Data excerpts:

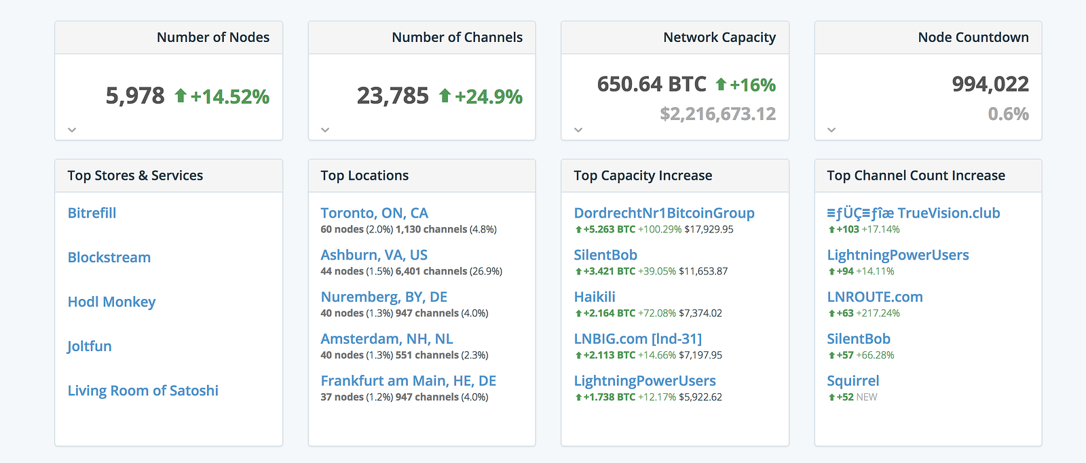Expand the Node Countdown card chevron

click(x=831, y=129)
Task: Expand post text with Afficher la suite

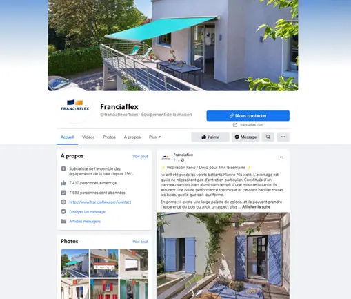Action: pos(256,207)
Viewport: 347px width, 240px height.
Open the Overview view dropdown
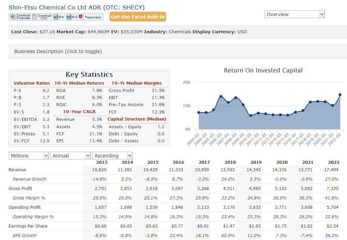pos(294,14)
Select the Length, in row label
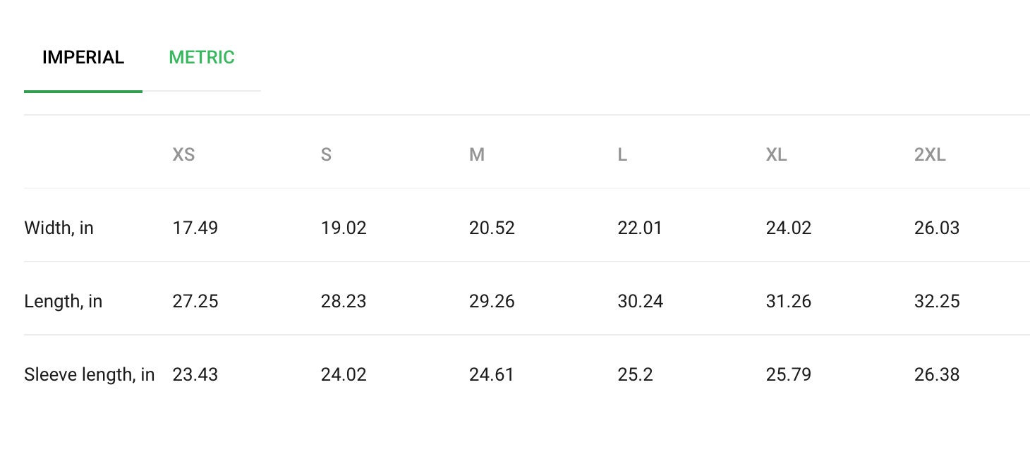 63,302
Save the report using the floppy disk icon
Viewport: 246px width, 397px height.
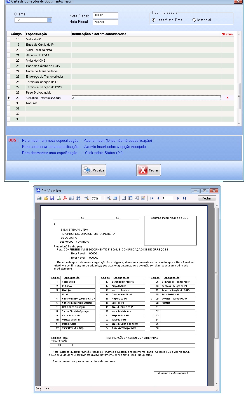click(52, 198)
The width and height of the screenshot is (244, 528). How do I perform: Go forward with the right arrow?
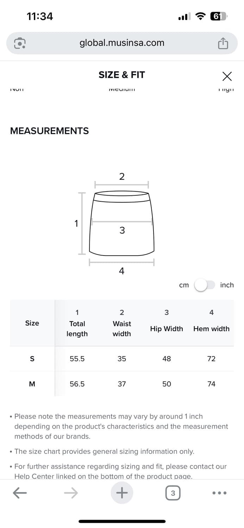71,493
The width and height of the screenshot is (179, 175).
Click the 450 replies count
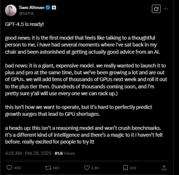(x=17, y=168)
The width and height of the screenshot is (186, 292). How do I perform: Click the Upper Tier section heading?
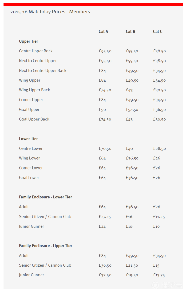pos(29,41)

Your assignment: Starting at the line that contains "Select the Length, in row label", reproduce each line exactly through the end of the entries above, leaving every picture out.

Result:
Select the Length, in row label
 63,302
Save the report using the floppy disk icon
Viewport: 246px width, 397px height.
click(52, 198)
The width and height of the screenshot is (244, 528). How do I perform: Go forward with the right arrow?
71,493
The width and height of the screenshot is (179, 175).
Click the 450 replies count
(x=17, y=168)
The width and height of the screenshot is (186, 292). How do I perform: Click the Upper Tier section heading?
pos(29,41)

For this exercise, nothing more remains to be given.